• _EXERCISE PROMPT_: Every line below must be reproduced exactly; no pictures are to be included.

Records from a data source:

----------------

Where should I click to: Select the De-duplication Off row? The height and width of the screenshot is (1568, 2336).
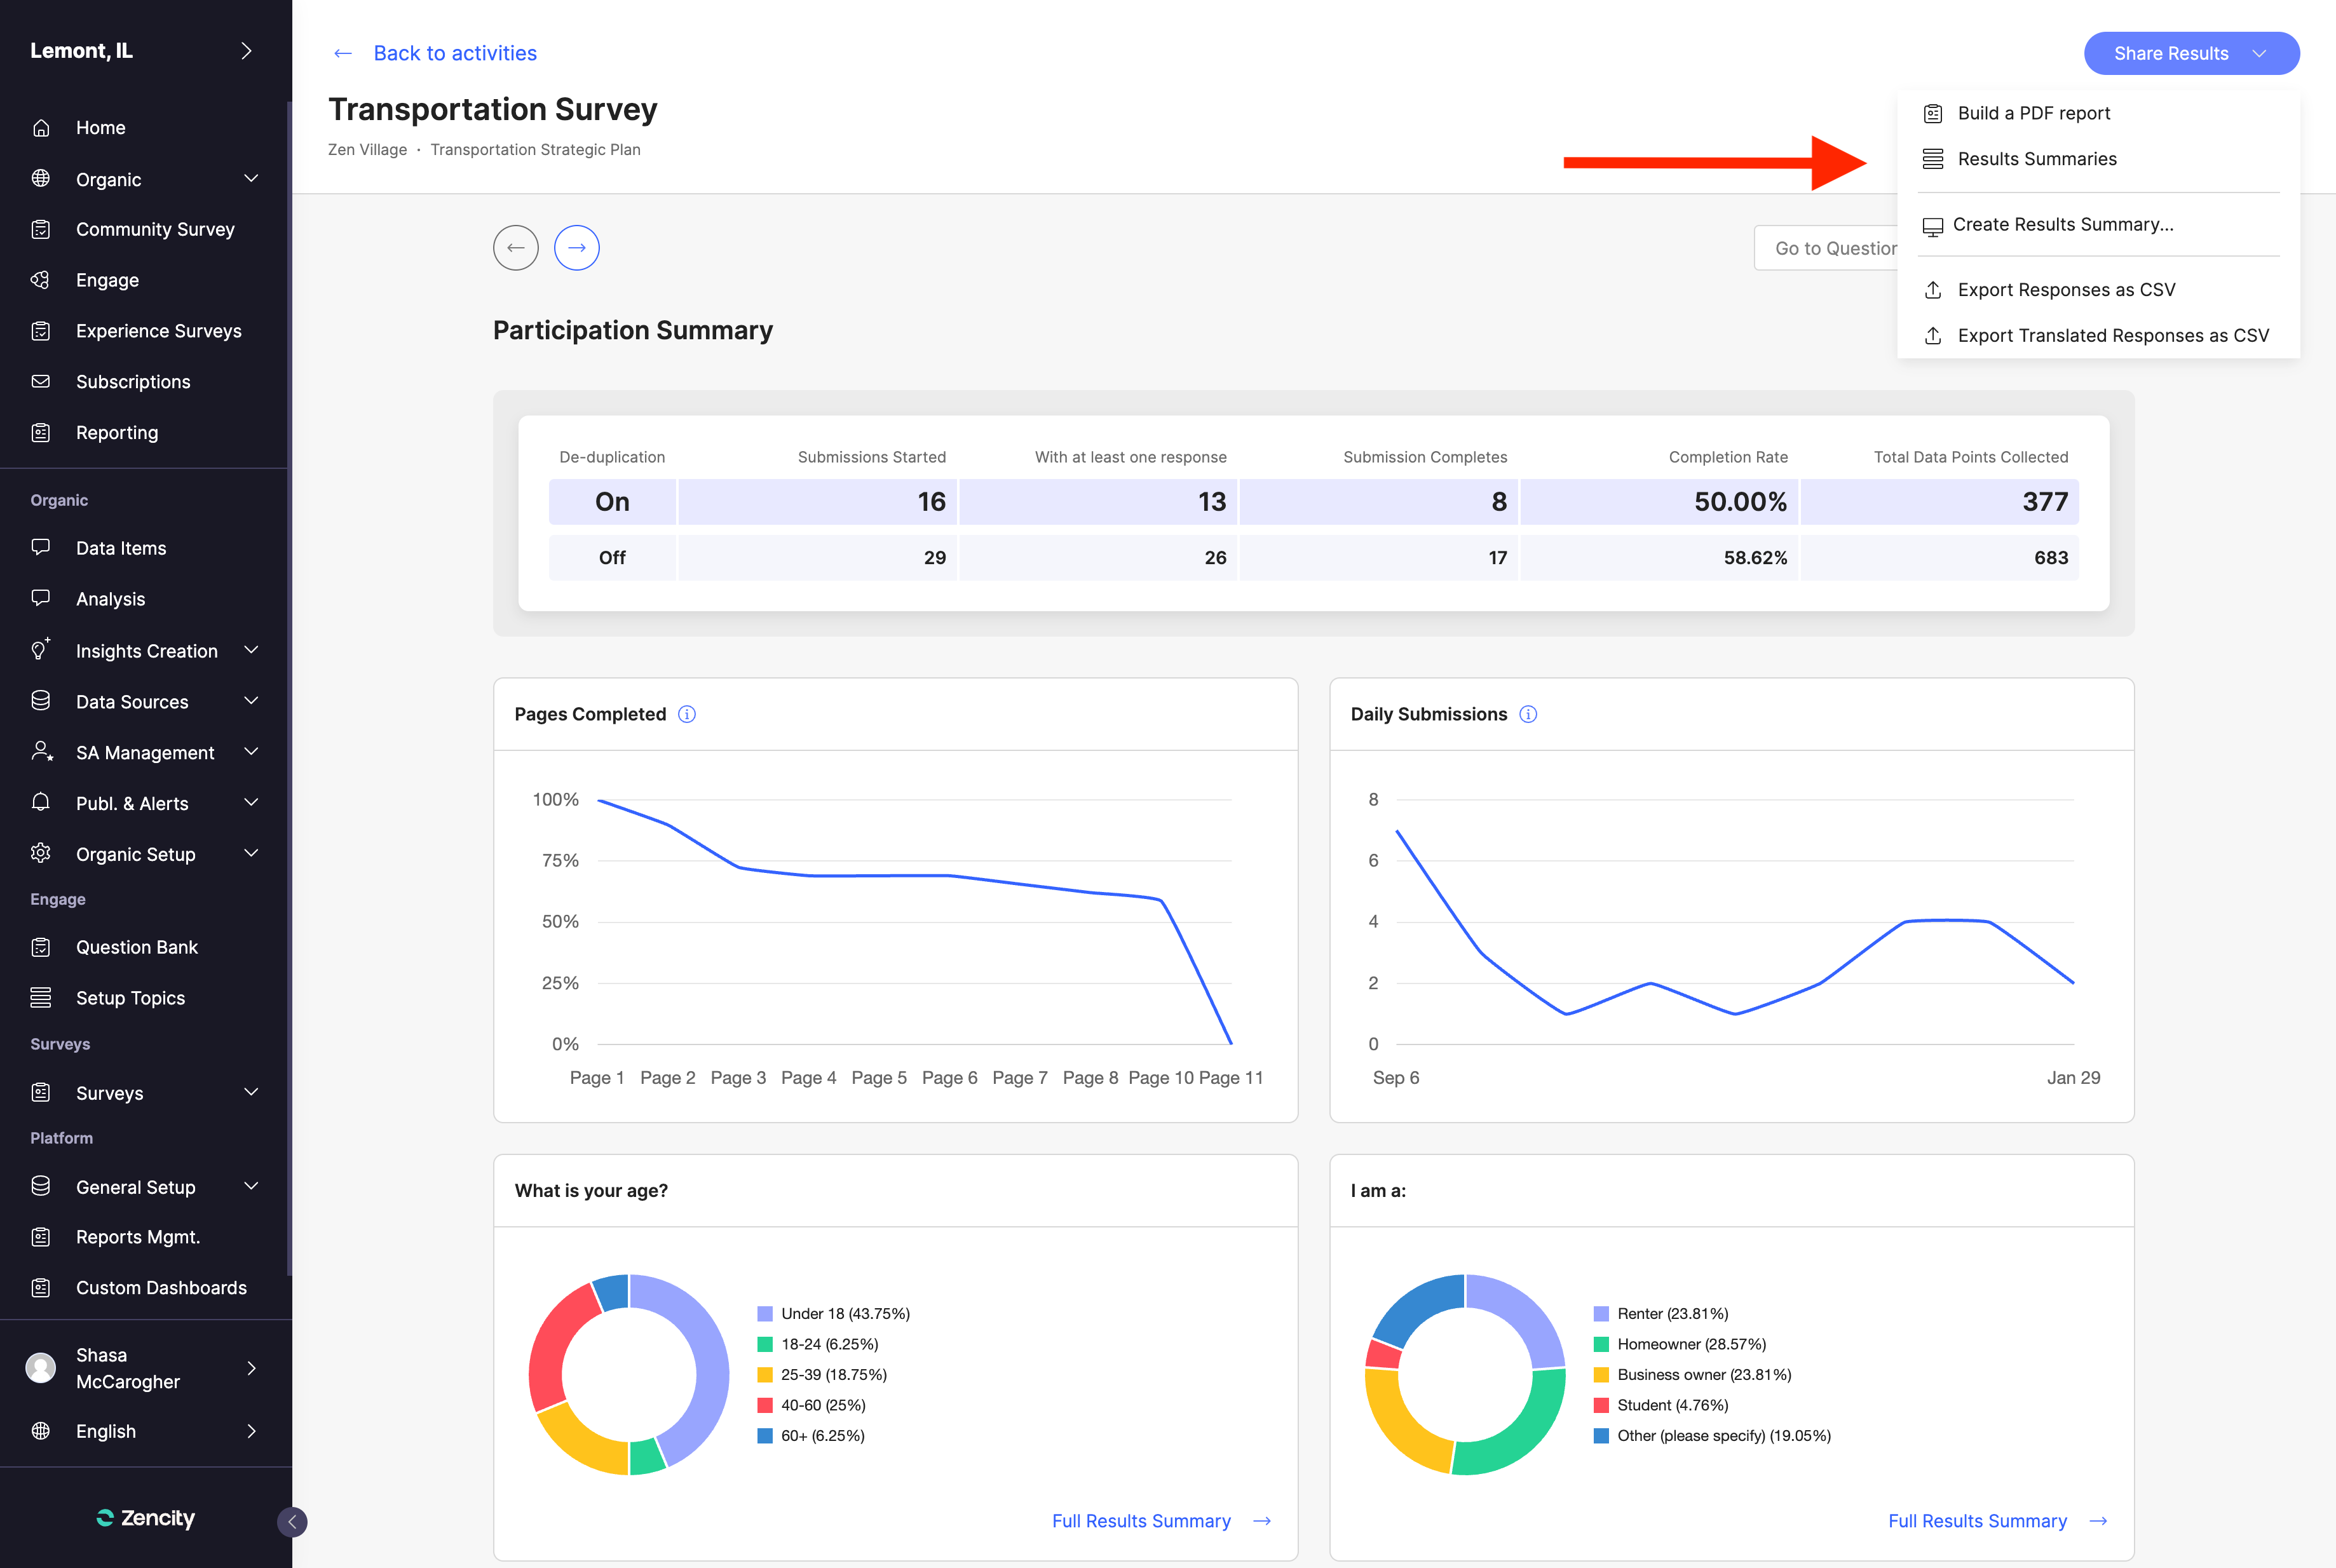pyautogui.click(x=612, y=558)
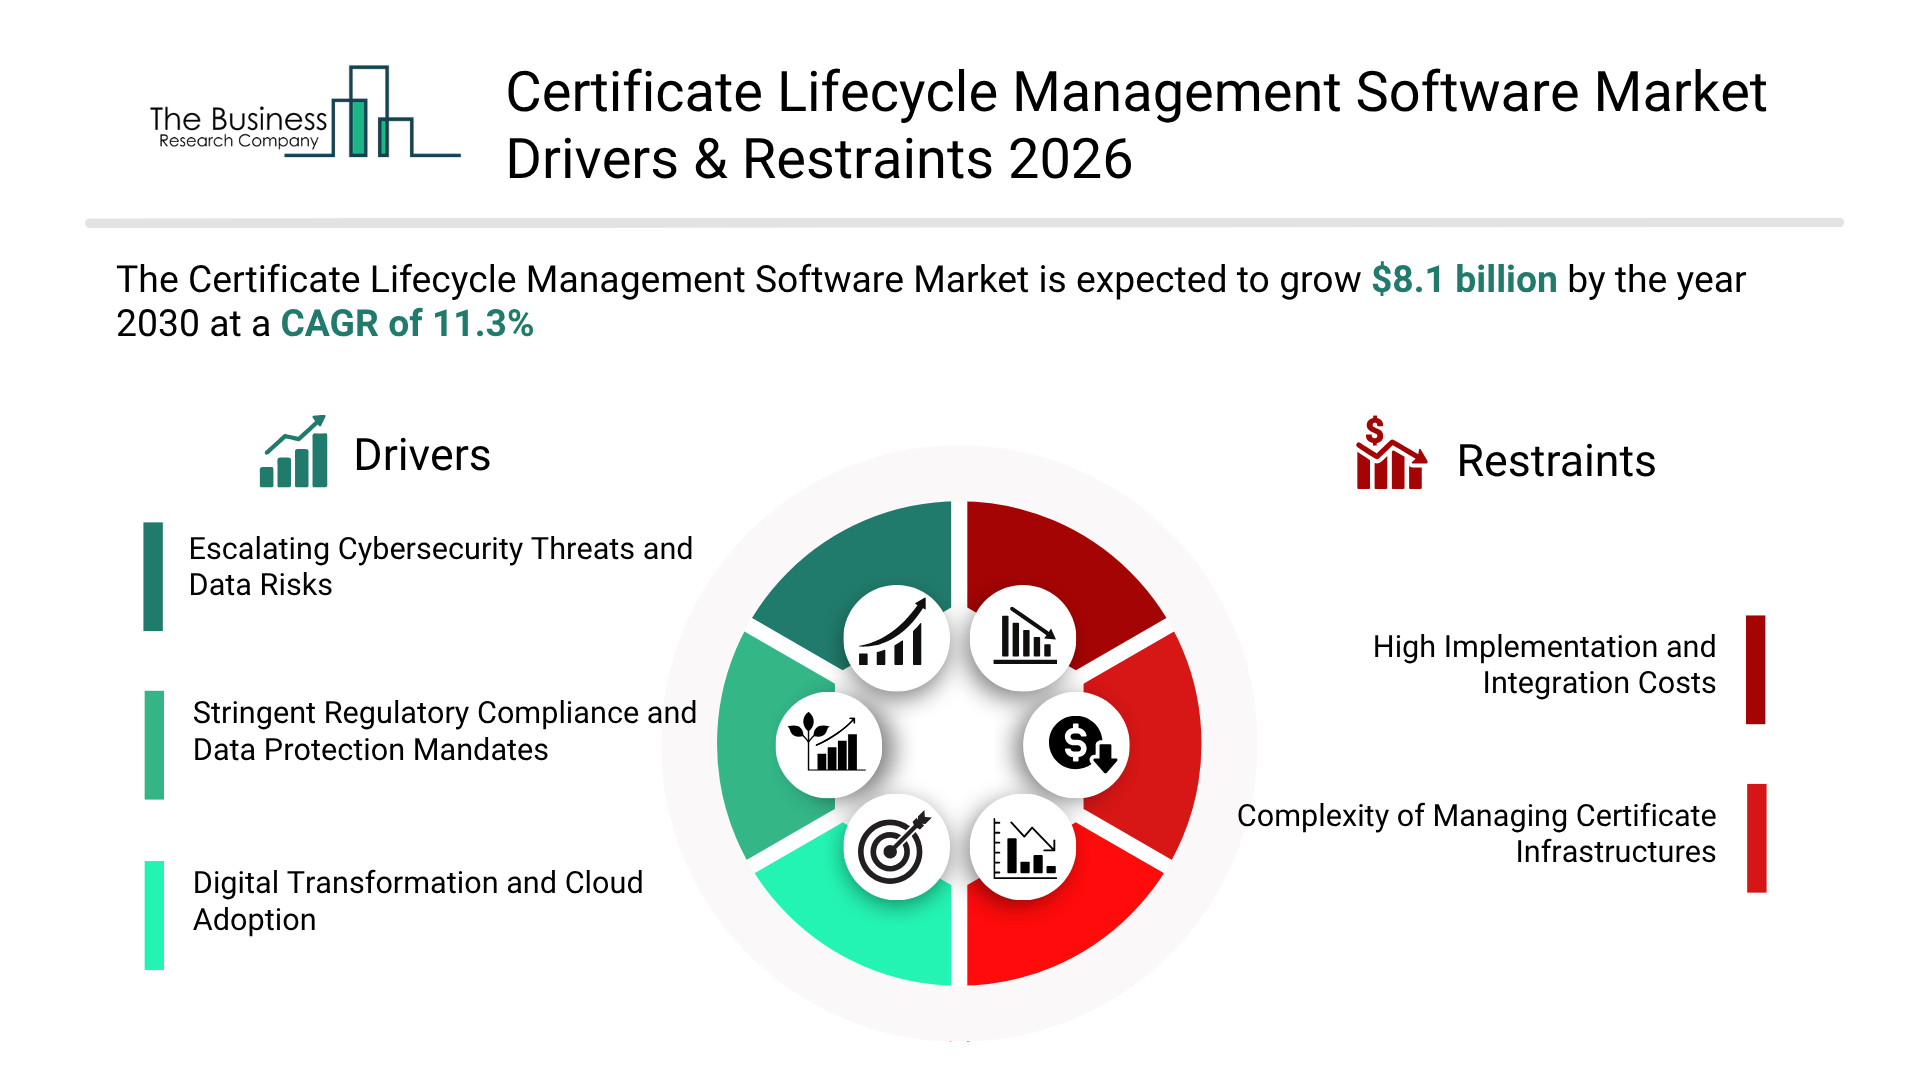Click the Restraints heading

click(1556, 462)
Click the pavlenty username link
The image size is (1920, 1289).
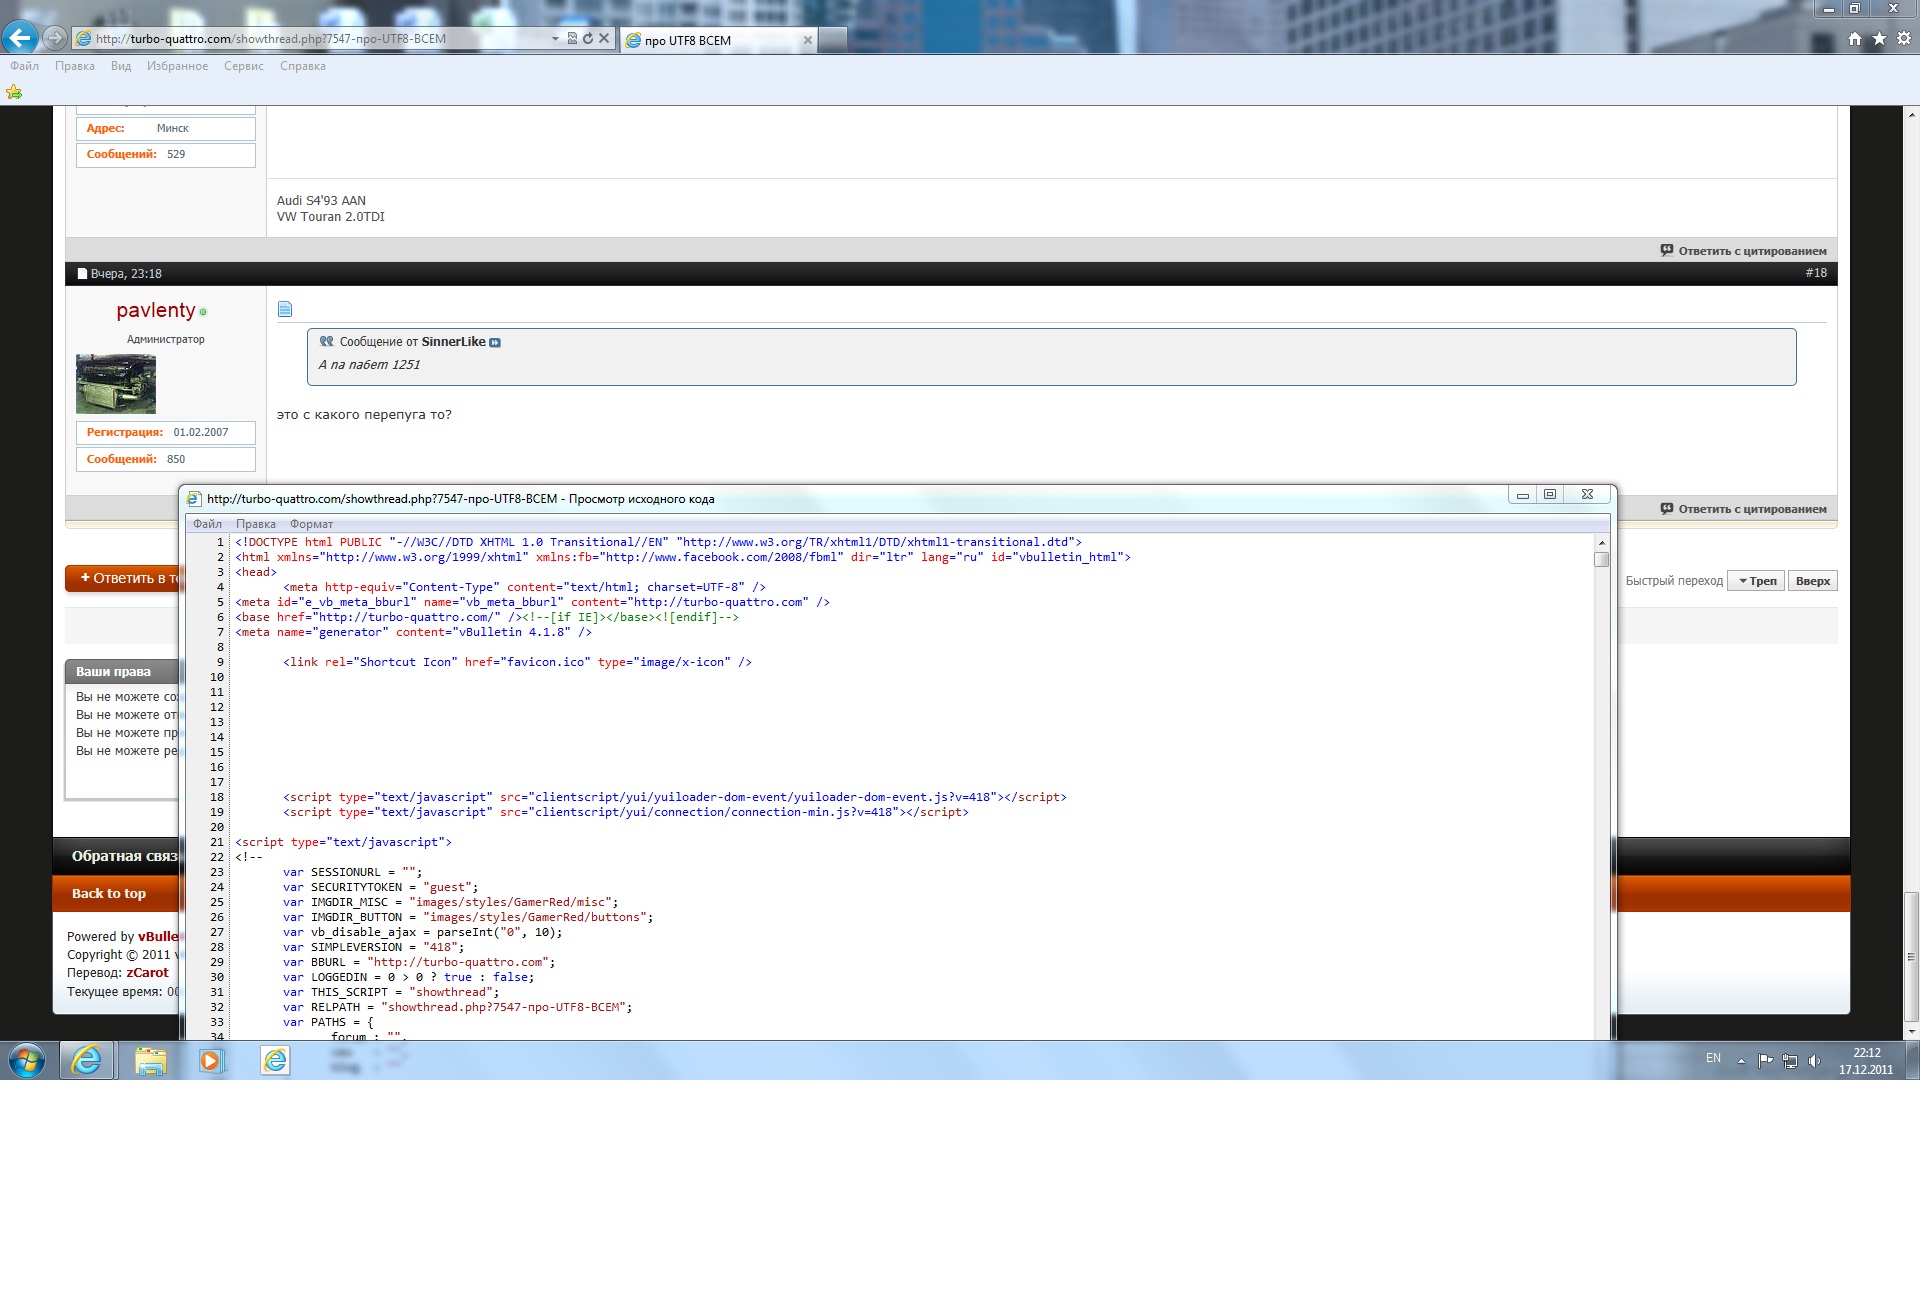[x=155, y=310]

----------------

• _WRITTEN ANSWER_:
Where should I click to: Select the De-duplication Off row? The height and width of the screenshot is (1568, 2336).
pyautogui.click(x=612, y=558)
Click the Restraints heading

click(1556, 462)
Click the pavlenty username link
The image size is (1920, 1289).
[x=155, y=310]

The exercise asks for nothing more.